Complementary therapists must be conversant with the biomedical model of health and disease so that they can identify situations requiring referral to other healthcare practitioners. In a professional setting, to practise safely it is vital to know your limitations. When receiving referrals from or referring to GPs or other healthcare workers, complementary therapists must be able to communicate in terms all parties understand. Patients often research their symptoms or diagnosis and expect an informed response. To consolidate students' scientific knowledge and understanding, the application of biomedical sciences to case history-taking and diagnosis is reinforced throughout their clinical work.
A second core component of the complementary therapy courses at Westminster is the development of research skills, from learning to discriminate between research sources to understanding the quantitative and qualitative methods used in scientific and healthcare studies. During the final year, developing students' ability to critique biomedical research papers and sources from their own discipline solidifies this research-mindedness.
Undergraduates are expected to discuss strengths and weaknesses in the design, methodology, results, discussion and conclusions of these publications. Some of those papers include unwarranted positive conclusions about their therapy or have design, data collection or manipulation errors.
This ensures students' research awareness is assessed and, more importantly, that they are encouraged to be non-judgmentally critical of unsound and unscientific research. With these skills they are able to look without bias at scientific models that may help explain mechanisms of action of their therapeutic work.
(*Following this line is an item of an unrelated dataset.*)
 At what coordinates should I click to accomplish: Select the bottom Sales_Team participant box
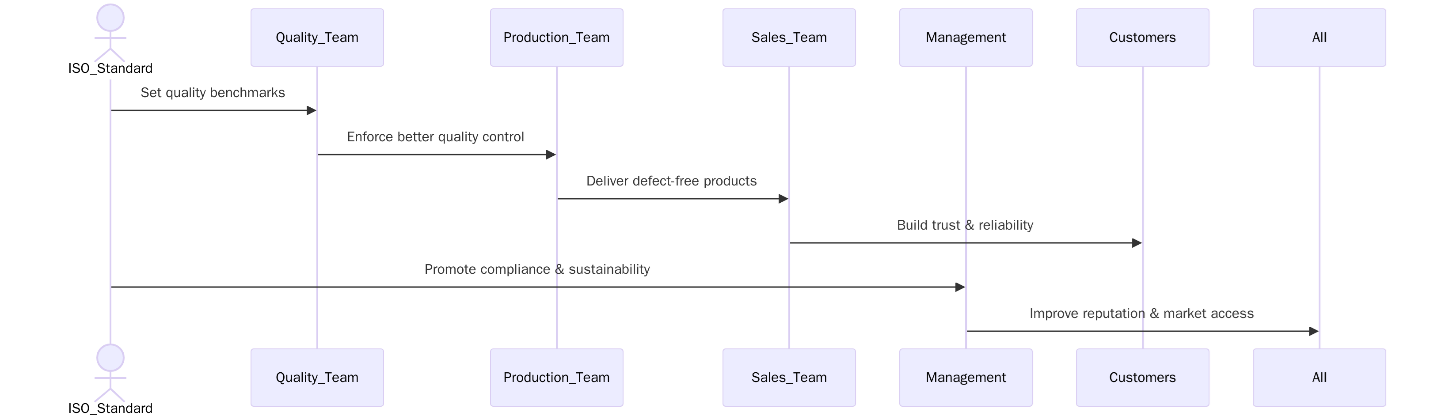click(789, 377)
A third scientific theme in most complementary therapy courses in the UK addresses the psychological dimension of patient-practitioner interactions to ensure that students are conversant with the complexity of the biopsychosocial and psychoneuroimmunological models of health and disease.
Research-mindedness, consideration of psychological models and the application of biomedicine are embedded throughout Westminster's complementary therapy courses and are constantly developed as students apply them in the clinical setting. With such a clear emphasis on scientific models and critical thinking these skills are increasingly being used in practice. The courses are challenging, and at times students have to work with conflicting scientific models that may not always fit with their clinical practice. One such conflict arises in homoeopathy as, although there is scientific evidence for its efficacy, current theory cannot explain how the intervention works.
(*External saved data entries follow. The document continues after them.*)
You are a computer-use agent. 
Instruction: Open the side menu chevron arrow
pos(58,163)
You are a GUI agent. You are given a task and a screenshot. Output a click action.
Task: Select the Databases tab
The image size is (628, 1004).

Nonetheless, the development of scientific skills and the ability to critique practice are essential preparation for complementary therapists.
Graduates will therefore be capable of furthering the research in their discipline and be fit for working in the emerging integrated healthcare system of the 21st century. With such a strong emphasis on scientific models it is entirely fitting that complementary therapy degrees in the UK should be bachelor of science.
Brian Isbell is head of the department of complementary therapies at Westminster University.